3. An 80-year-old patient is admitted with dyspnea, dependent edema, rales, and distended neck veins. As the nurse monitors the patient, he becomes increasingly short of breath and begins to have cardiac dysrhythmias. The most critical intervention for this patient is to:

Correct answer: Ensure his airway is open and unobstructed.

Rationale: In a patient presenting with dyspnea, dependent edema, rales, distended neck veins, and developing cardiac dysrhythmias, the priority intervention is to ensure the airway is open and unobstructed. Maintaining an open airway is crucial for adequate ventilation and oxygenation, especially in a patient showing signs of impending respiratory distress and cardiac compromise. While applying oxygen to maintain oxygen saturation is important, ensuring airway patency takes precedence as it directly impacts the patient's ability to breathe. Administering Dobutamine may be necessary to improve cardiac output; however, addressing the airway first is essential to prevent further respiratory distress and worsening dysrhythmias. Starting an IV for monitoring fluid intake is not the most critical intervention in this scenario compared to ensuring airway patency and oxygenation.

4. When escorting a patient to the operating room on a stretcher, what should you do to prevent the patient from falling?

Correct answer: Use a safety belt or strap on the patient throughout their escort to the operating room

Rationale: When escorting a patient to the operating room on a stretcher, it is crucial to secure a safety belt or strap on the patient to prevent falls during the transfer. This safety measure is not considered a restraint but a necessary precaution. Lowering the bed position is not necessary; in fact, the bed should be in a high position to align with the stretcher. Locking the wheels of the stretcher is essential to prevent accidents during patient transfer. Therefore, the correct action to prevent falls while moving a patient to the operating room is to use a safety belt or strap on the patient throughout the escort.

5. A client is in her third month of her first pregnancy. During the interview, she tells the nurse that she has several sex partners and is unsure of the identity of the baby's father. Which of the following nursing interventions is a priority?
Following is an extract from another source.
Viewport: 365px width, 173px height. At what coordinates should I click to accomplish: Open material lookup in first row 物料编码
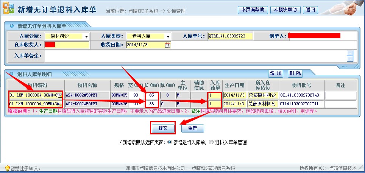click(x=60, y=95)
Correct answer: Counsel the woman to consent to HIV screening

Rationale: Counsel the woman to consent to HIV screening. The client's behavior places her at high risk for HIV. Testing is the first step in identifying and managing the risk of HIV infection. Early detection allows for timely interventions and better outcomes. While performing tests for sexually transmitted diseases (choice B) is important, addressing the immediate and potentially life-threatening risk of HIV takes precedence. Discussing the risk for cervical cancer (choice C) is not the priority at this time as HIV screening is more urgent. Referring the client to a family planning clinic (choice D) is not the immediate priority given the client's current high-risk behavior and the need to address the immediate threat of HIV infection.